§ What is required: Decide whether each statement below agrees with the text on the Sleipner accident. Answer each with yes or no, and quote the deciding words of the text. (a) The Sleipner crew declared a Mayday situation. (b) The checklist for deploying the life rafts had 24 steps. (c) The main and back-up communication systems were installed in separate hulls.

§ Passage shown:

On Friday, 26 November 1999 Sleipner left Haugesund at 18.50 on course for Bergen. Across the open sea at Sletta, the boat experienced strong winds from the south-west. At 19.08 the boat crashed into the rock called Store Bloksen. Immediately after the crash, Sleipner notified the authorities of the accident via Rogaland Radio (RR) which was relayed to the Hovedredningssentralen (Joint Rescue Coordination Centre of Southern Norway), stating that Sleipner had hit the rocks near the Ryvarden Lighthouse.

Recognizing the possible consequences of the accident, the JRCC declared a Mayday situation, something the Sleipner crew had not done. All ships within a 30–45-minute radius of the accident were asked to assist in the rescue operation, and about half an hour after Sleipner sank. Approximately 10–12 boats were providing assistance.

Of the 85 people on board, 69 were saved. Afterwards the bodies of the remaining 16 people were recovered and identified. This made it the most severe accident with passenger ferries in the recent history of Norway.

=== Investigation and aftermath ===
The investigation following the disaster revealed that the accident and its magnitude was caused by a number of factors:
- The initial cause of the accident was a navigational error as the boat was approximately 400 meters off course. The boat had started service only a few months before, and the crew was not yet fully acquainted with its equipment, most notably its radar system. It was established that the crew had focused too much on the radar and not on visual inspection.
- At the time of the accident, the waves were higher than the boat was certified for. The ferry company had not completed a hard-weather test for Sleipner, and the Norwegian Maritime Authority therefore gave the boat a temporary permit with a maximum significant wave height of one meter. The authorities and the ferry company, however, failed to ensure that the ferry only sailed within this limit. On the evening of the accident, the wave height at the accident site was 2.3 meters.
- Austal Ships had deviated from the original blueprints. Instead of installing one communication device in each of the two hulls, both the main and back-up system were installed on one side. As it was this side that hit the rock, most of the electrical circuits went off-line shortly after the accident.
- Only one of the life rafts was deployed, and this one floated away before passengers could board. Again the inexperience of the crew with the new boat was the cause of this, having only practised emergency procedures during fair weather. The investigating commission also criticized the safety and life raft system for being flawed and too complicated. The checklist for deploying the life rafts included a total of 24 steps, and all passengers were supposed to be evacuated through the entry hall, which the commission found to be too small in an emergency situation.
- The life vests had serious flaws. They were donned by putting the head through an opening and then tightening the sides. However, upon entering the water, the life vests slipped off over the passengers' head. The life vests had been approved by British authorities and accepted in Norway, although it was only after the accident discovered that they failed to comply with regulations. As a consequence of the investigation, all life vests on Norwegian passenger ferries were changed to a model that includes an extra strap that needs to be passed between the passengers' legs.

The captain of the ship, Sverre Johan Hagland, was sentenced to 6 months' imprisonment.

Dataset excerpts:
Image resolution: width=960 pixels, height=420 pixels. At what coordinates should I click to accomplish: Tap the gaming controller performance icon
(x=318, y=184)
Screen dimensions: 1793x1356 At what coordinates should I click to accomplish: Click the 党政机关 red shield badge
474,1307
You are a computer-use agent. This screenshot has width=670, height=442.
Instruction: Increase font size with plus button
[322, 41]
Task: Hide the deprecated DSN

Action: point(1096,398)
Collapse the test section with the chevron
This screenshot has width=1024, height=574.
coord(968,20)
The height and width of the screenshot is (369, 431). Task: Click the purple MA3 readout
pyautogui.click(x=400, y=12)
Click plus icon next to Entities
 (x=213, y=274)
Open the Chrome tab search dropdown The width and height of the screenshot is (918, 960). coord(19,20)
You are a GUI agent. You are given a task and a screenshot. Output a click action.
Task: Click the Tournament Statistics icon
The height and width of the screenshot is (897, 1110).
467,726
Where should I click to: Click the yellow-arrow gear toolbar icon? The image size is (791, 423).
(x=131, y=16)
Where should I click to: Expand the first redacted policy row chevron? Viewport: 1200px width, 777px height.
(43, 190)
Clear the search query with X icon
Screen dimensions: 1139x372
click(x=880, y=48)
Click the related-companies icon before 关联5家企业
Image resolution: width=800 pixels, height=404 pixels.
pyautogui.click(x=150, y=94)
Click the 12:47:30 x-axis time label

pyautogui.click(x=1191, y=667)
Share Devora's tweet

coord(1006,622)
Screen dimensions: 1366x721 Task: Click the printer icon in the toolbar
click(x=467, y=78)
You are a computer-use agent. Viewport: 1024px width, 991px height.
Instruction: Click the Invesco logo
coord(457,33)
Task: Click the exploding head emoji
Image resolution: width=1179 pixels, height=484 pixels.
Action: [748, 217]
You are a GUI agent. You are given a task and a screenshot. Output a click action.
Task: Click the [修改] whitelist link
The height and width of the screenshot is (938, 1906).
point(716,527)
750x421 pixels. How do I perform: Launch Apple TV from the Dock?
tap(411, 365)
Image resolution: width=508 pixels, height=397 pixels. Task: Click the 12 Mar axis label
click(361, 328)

§ Exercise response:
(a) No: "the JRCC declared a Mayday situation, something the Sleipner crew had not done"
(b) Yes: "The checklist for deploying the life rafts included a total of 24 steps"
(c) No: "both the main and back-up system were installed on one side"